▶ [Rows on where targets appear]:
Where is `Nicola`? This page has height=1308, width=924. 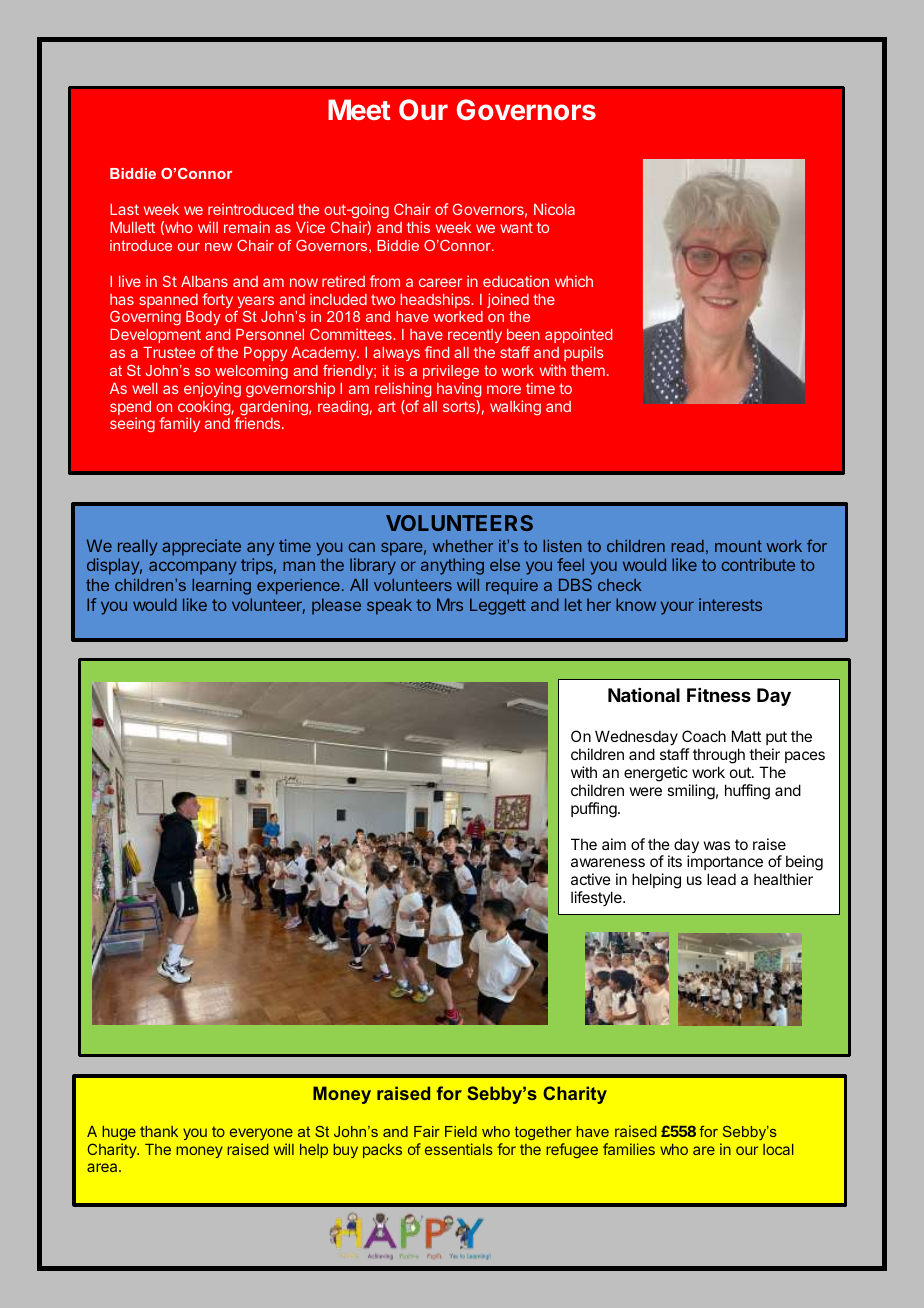
Nicola is located at coordinates (554, 209).
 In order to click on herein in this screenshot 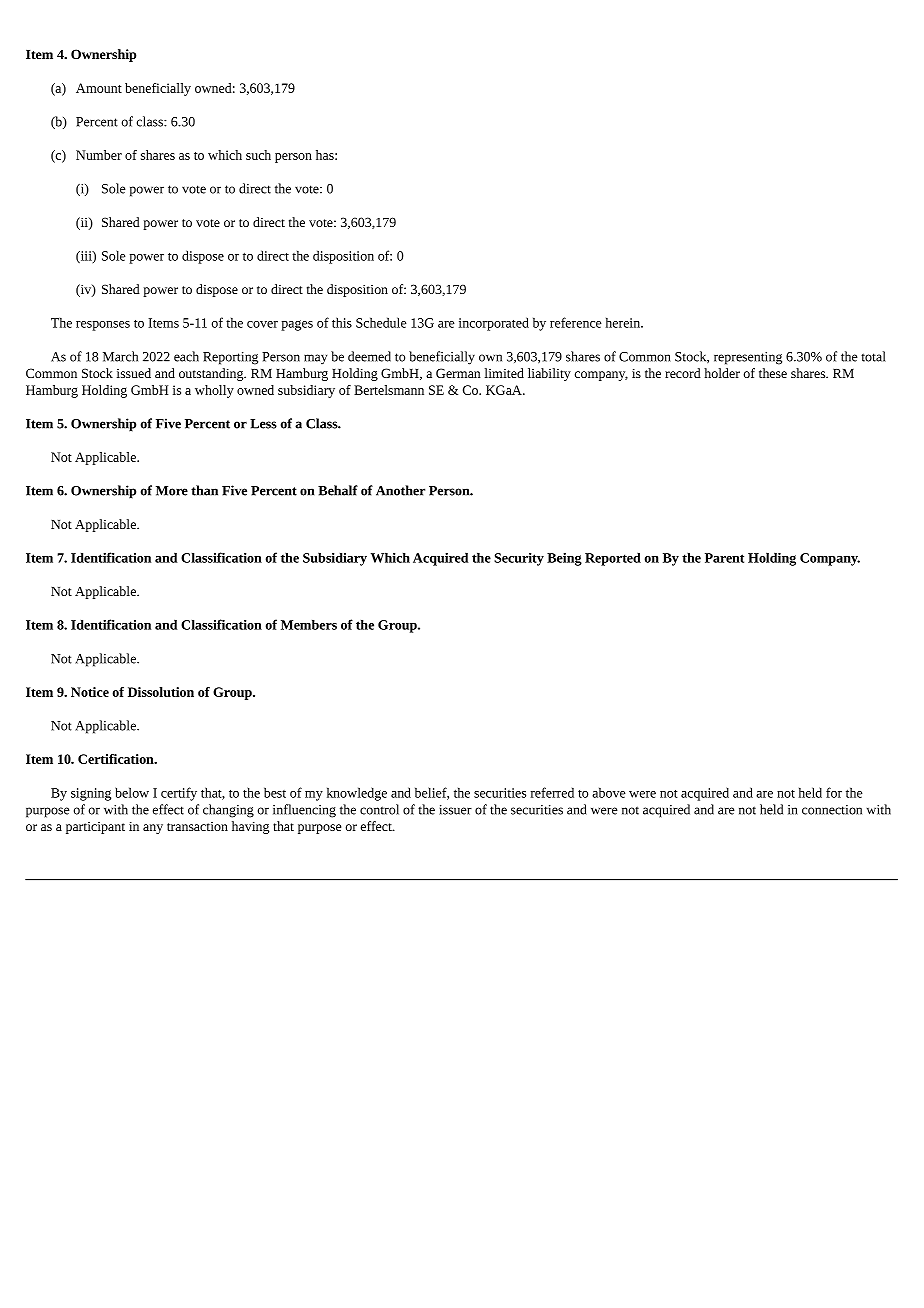, I will do `click(624, 322)`.
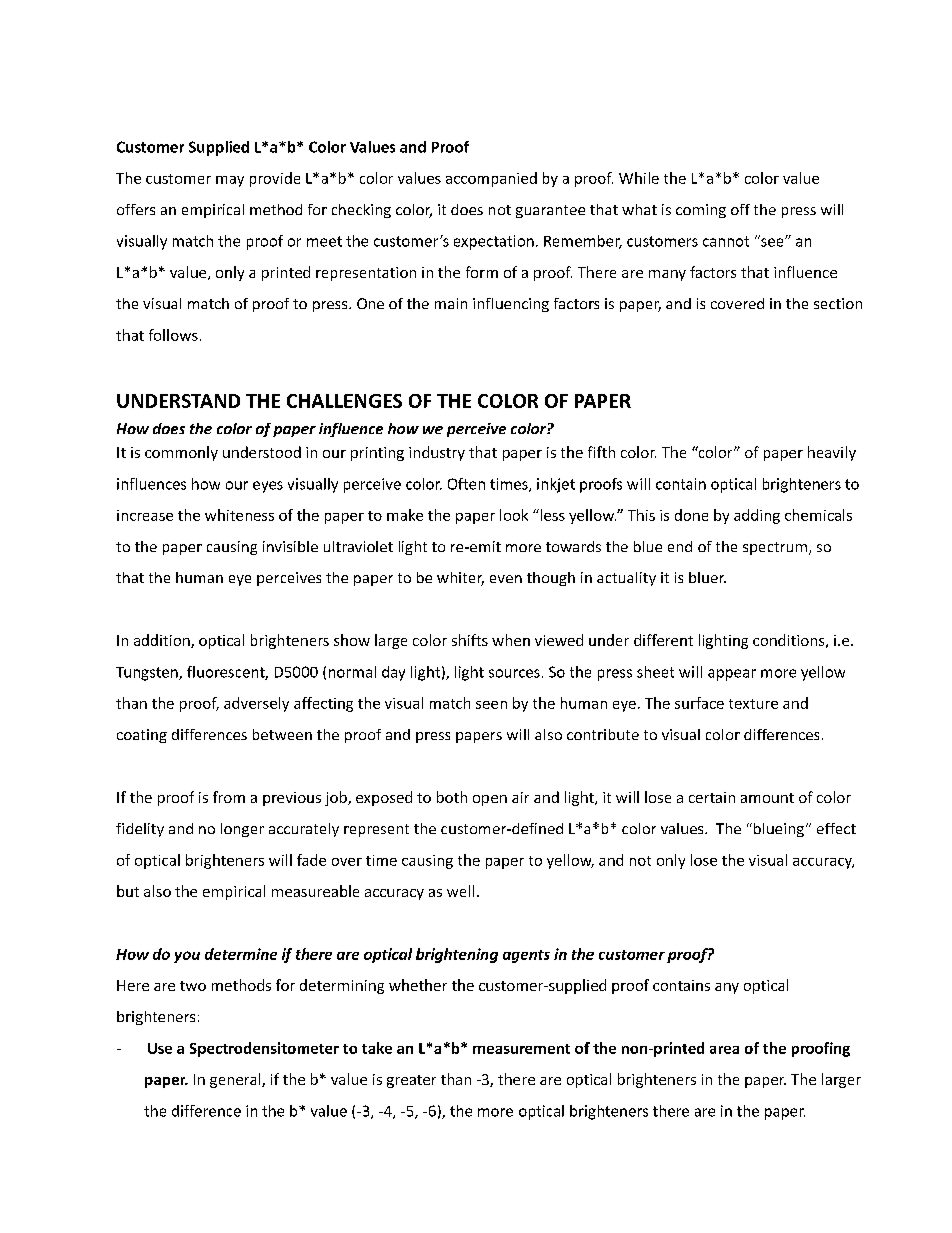  Describe the element at coordinates (470, 640) in the screenshot. I see `shifts` at that location.
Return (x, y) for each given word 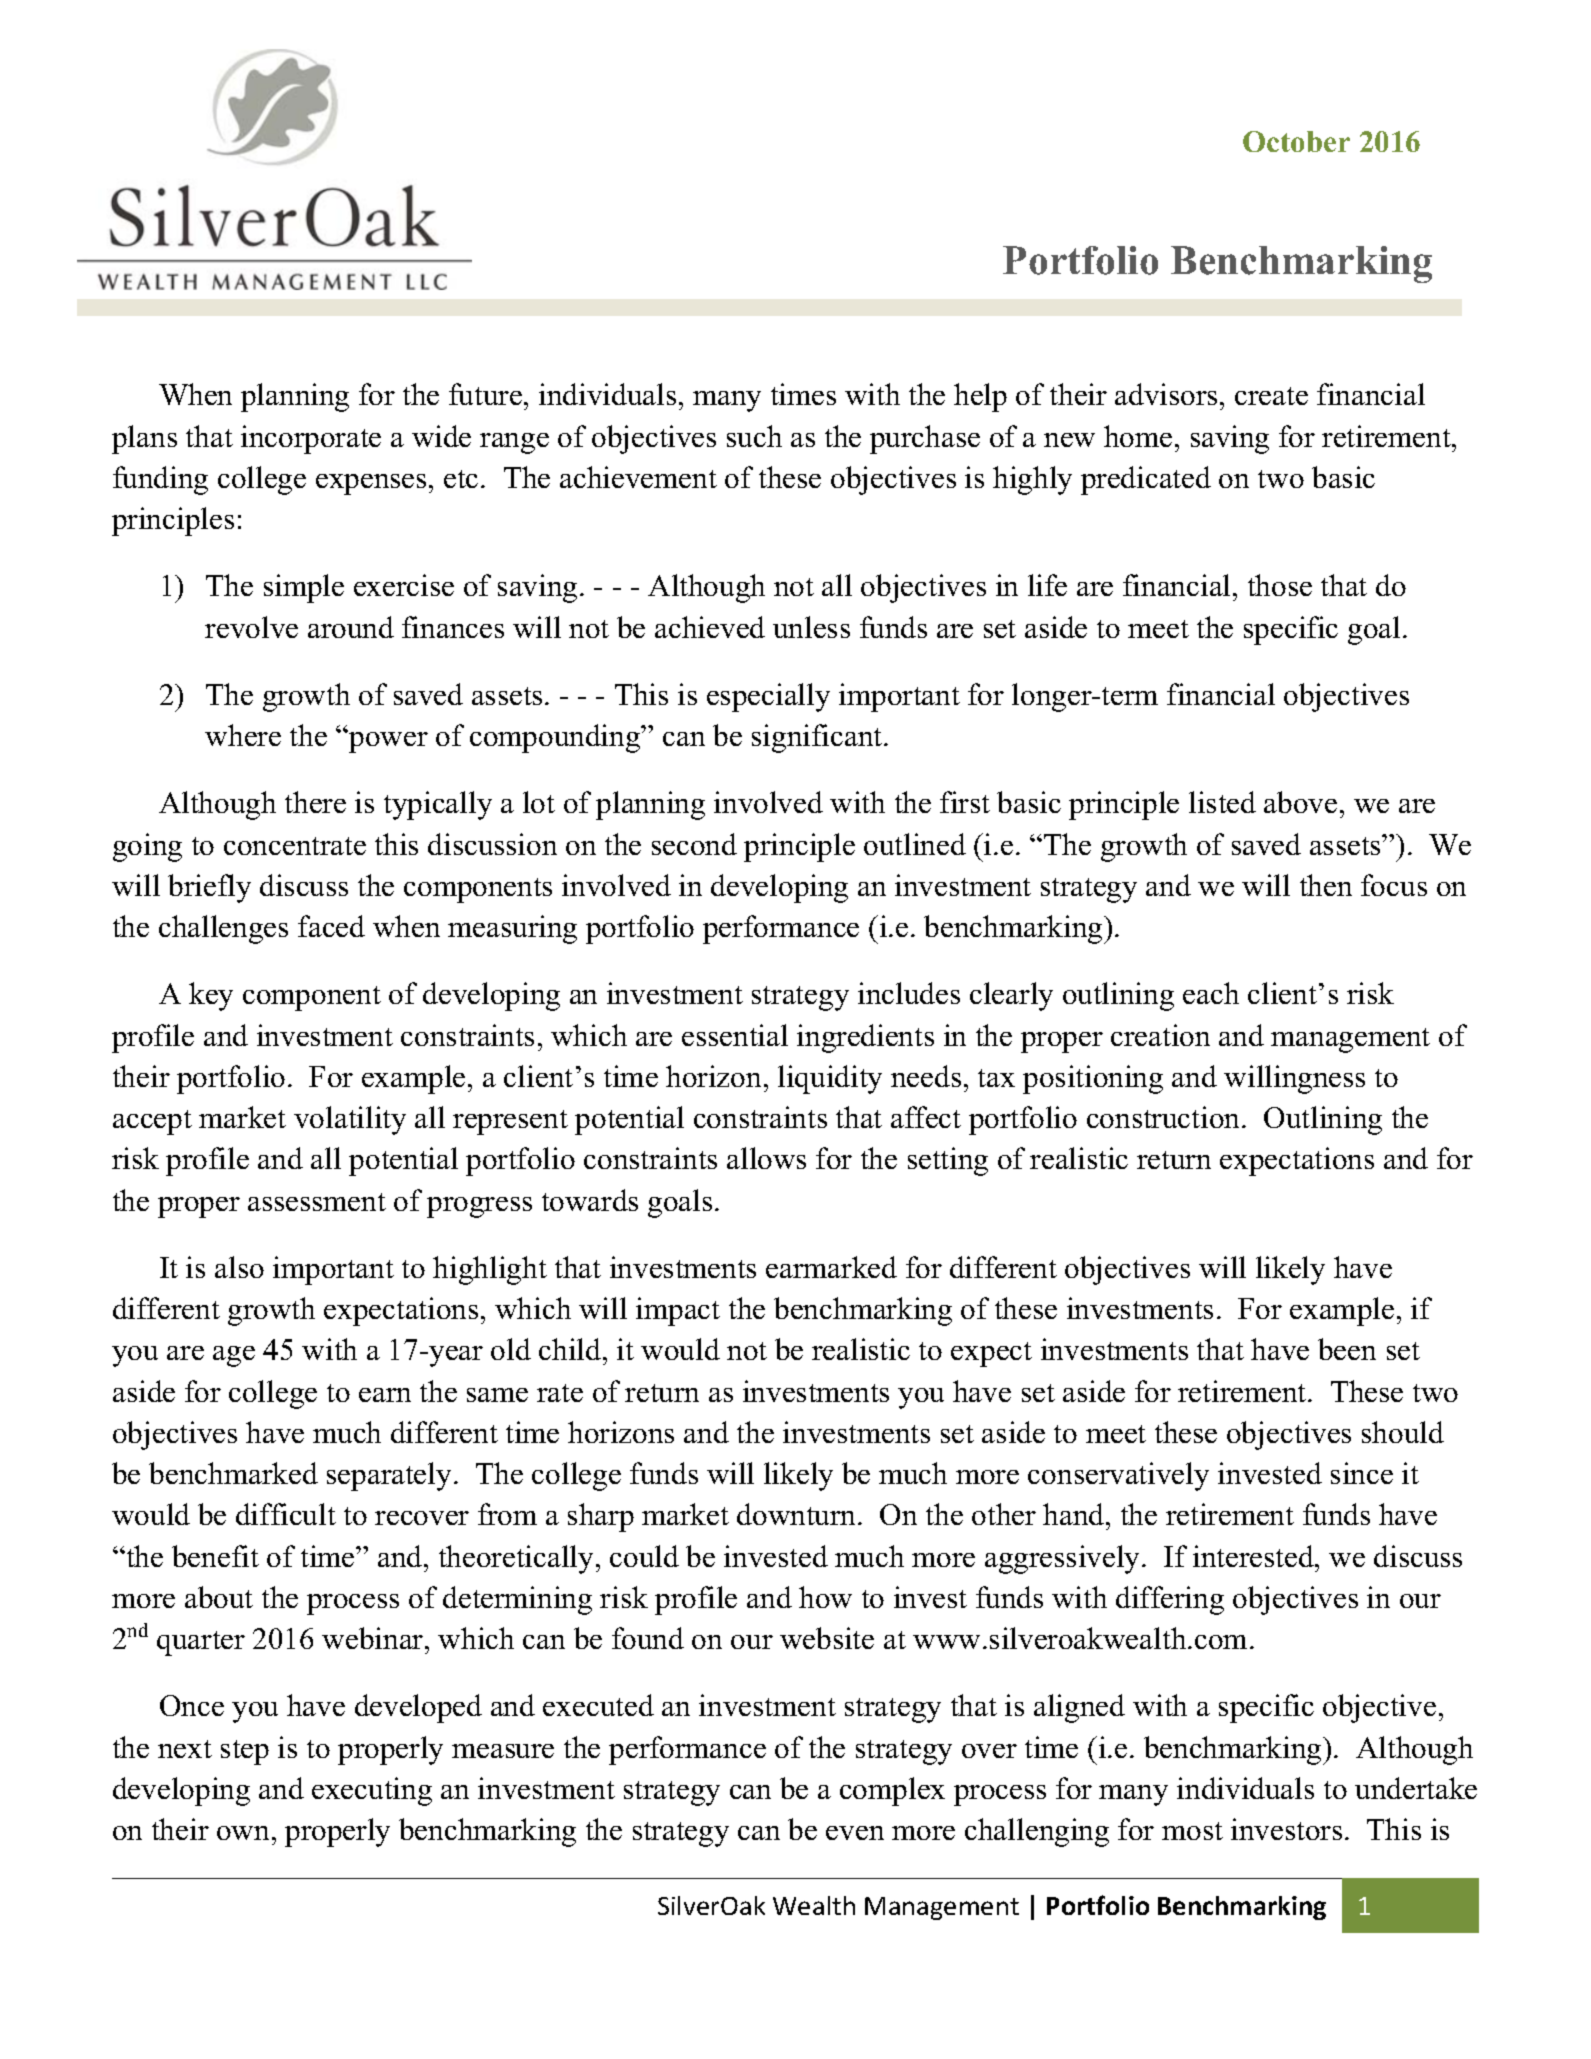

▶ [OBJECTIVE]:
Rewrite the items from the start through the line containing "Nicola is located at coordinates (554, 209).", both included, swapping "page" for "screenshot" and leaving everything else the same. Leave the pictures out.

▶ [SOLUTION TO THIS PROBLEM]:
Where is `Nicola`? This screenshot has height=1308, width=924. 
Nicola is located at coordinates (554, 209).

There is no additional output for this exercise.